- WORK REQUEST -
Return the listing below verbatim. Pictures do not belong in the copy.

RECORD EXTRACTS Start Marker

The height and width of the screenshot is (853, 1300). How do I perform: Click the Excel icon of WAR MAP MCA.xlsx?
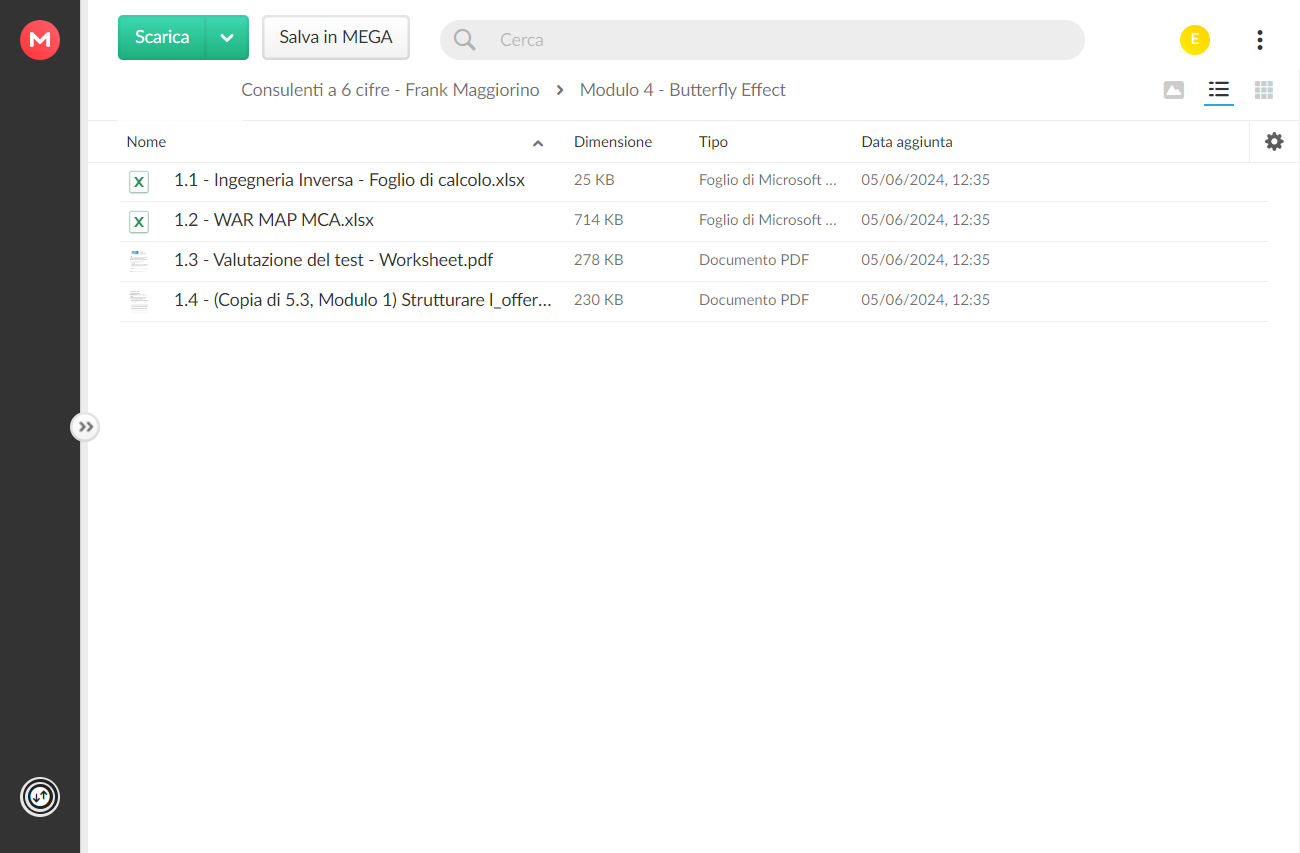pyautogui.click(x=139, y=221)
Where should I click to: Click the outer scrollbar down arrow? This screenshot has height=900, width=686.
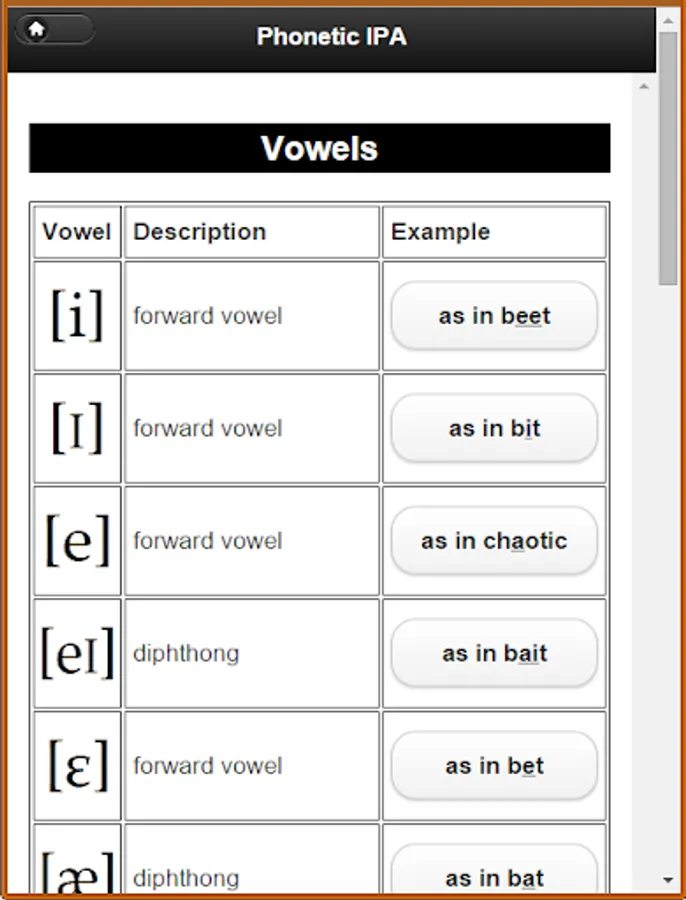[668, 881]
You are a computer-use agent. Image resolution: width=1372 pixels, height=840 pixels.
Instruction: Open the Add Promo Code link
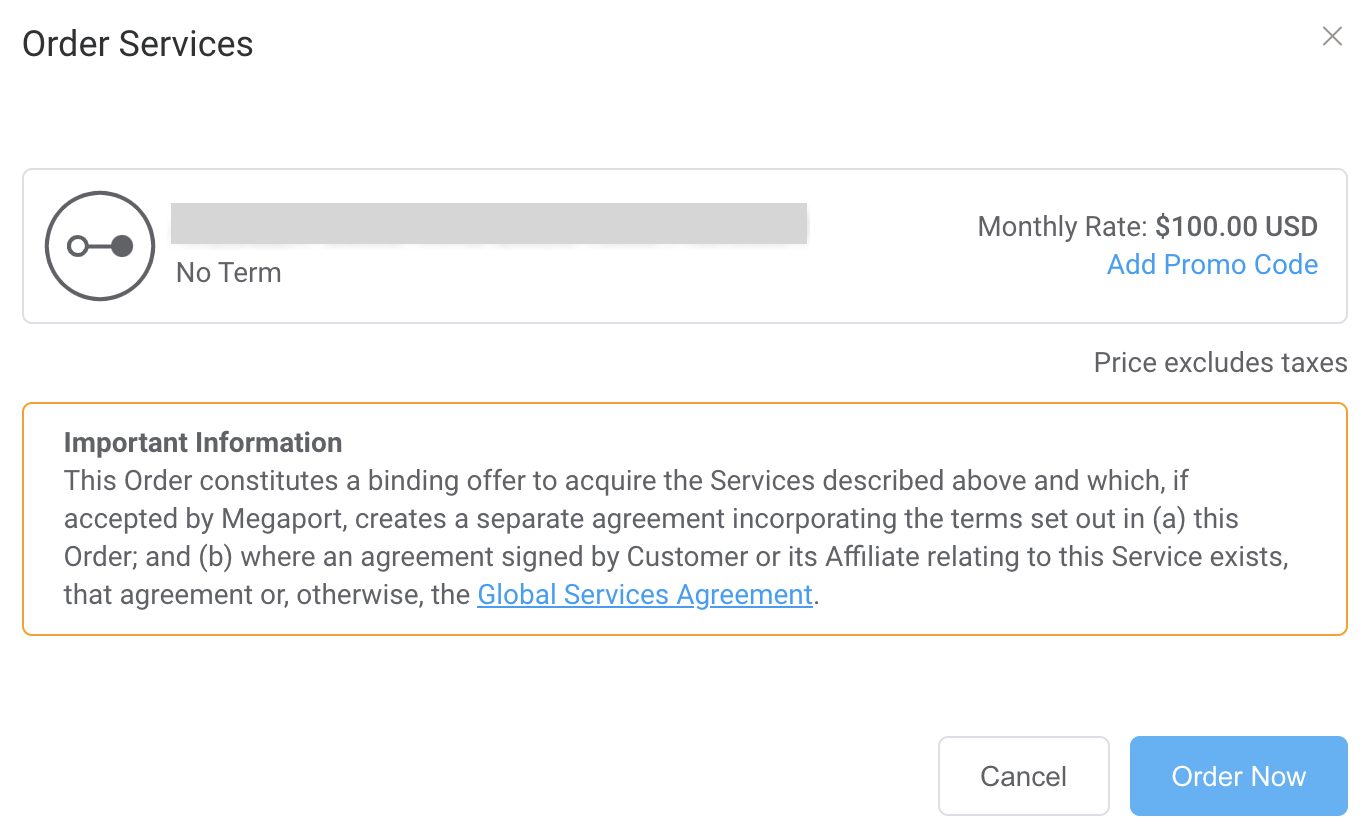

RECORD EXTRACTS End Marker

- REPLY -
The height and width of the screenshot is (853, 1300). How do I perform: Click the Excel icon of WAR MAP MCA.xlsx?
pyautogui.click(x=139, y=221)
Where should I click to: Click the outer scrollbar down arrow? This screenshot has height=900, width=686.
[668, 881]
You are a computer-use agent. Image resolution: width=1372 pixels, height=840 pixels.
Instruction: Open the Add Promo Code link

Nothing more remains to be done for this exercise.